The Jod-Basedow effect (also Jod-Basedow syndrome and Jod-Basedow phenomenon)  is hyperthyroidism following administration of iodine or iodide, either as a dietary supplement, iodinated contrast medical imaging, or as a medication (mainly Amiodarone).

Pathophysiology
This phenomenon is thus iodine-induced hyperthyroidism, typically presenting in a patient with endemic goiter (due to iodine deficiency), who relocate to an iodine-abundant geographical area. Also, people who have Graves disease, toxic multinodular goiter, or various types of thyroid adenoma are also at risk of Jod-Basedow effect when receiving iodine, because the thyroid will then not respond to the negative feedback from increased thyroid hormones. The source of iodine may be from the diet, administration of the iodinated contrast for medical imaging, or amiodarone (an antiarrhythmic drug).

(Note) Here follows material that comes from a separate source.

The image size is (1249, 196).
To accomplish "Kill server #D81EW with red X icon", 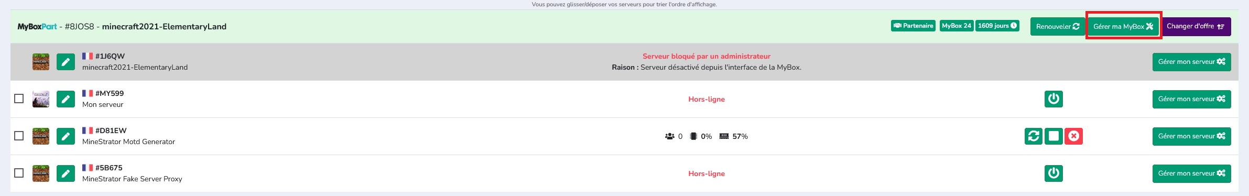I will click(1073, 136).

The hyperthyroidism usually develops over 2 to 12 weeks following iodine administration.

In some ways the Jod-Basedow phenomenon is the opposite of two physiological compensation mechanisms (Plummer effect and Wolff–Chaikoff effect, which refers to the short period of thyroid-hormone suppression which happens in normal persons and in persons with thyroid disease, when comparatively large quantities of iodine or iodide are ingested. However, (unlike the Plummer and Wolff-Chaikoff effect), the Jod-Basedow effect does not occur in persons with normal thyroid glands, as thyroid hormone synthesis and release in normal persons is controlled by pituitary TSH secretion (which does not allow hyperthyroidism when extra iodine is ingested).

Precautions in medical imaging
In iodinated contrast administration for medical imaging, monitoring is indicated in people with thyroid disease, such as toxic multinodular goiter, Graves' disease, or Hashimoto's thyroiditis. Otherwise, for the general population, routine screening with thyroid function tests is generally not feasible.

History and nomenclature
The Jod-Basedow effect is named for the German word for iodine, "Jod" (all nouns are capitalized in German, and  German cognates of English nouns with an initial letter "I" preceding a vowel are frequently spelled with initial "J", pronounced as "y" like in "young", thus "Jod" = "y-ode"), plus the name of Karl Adolph von Basedow, a German physician who first described the effect. The nomenclature "Jod-Basedow" was carried over intact from the German, rather than being translated, presumably on the erroneous assumption that "Jod" is a surname. Thus, a more informative nomenclature in English, and one that avoids the appearance of an eponym involving a nonexistent "Dr. Jod", would be "the Basedow iodine effect".

The Jod-Basedow phenomenon is differentiated from Basedow's disease, which is occasionally used as a synonym for Graves' disease.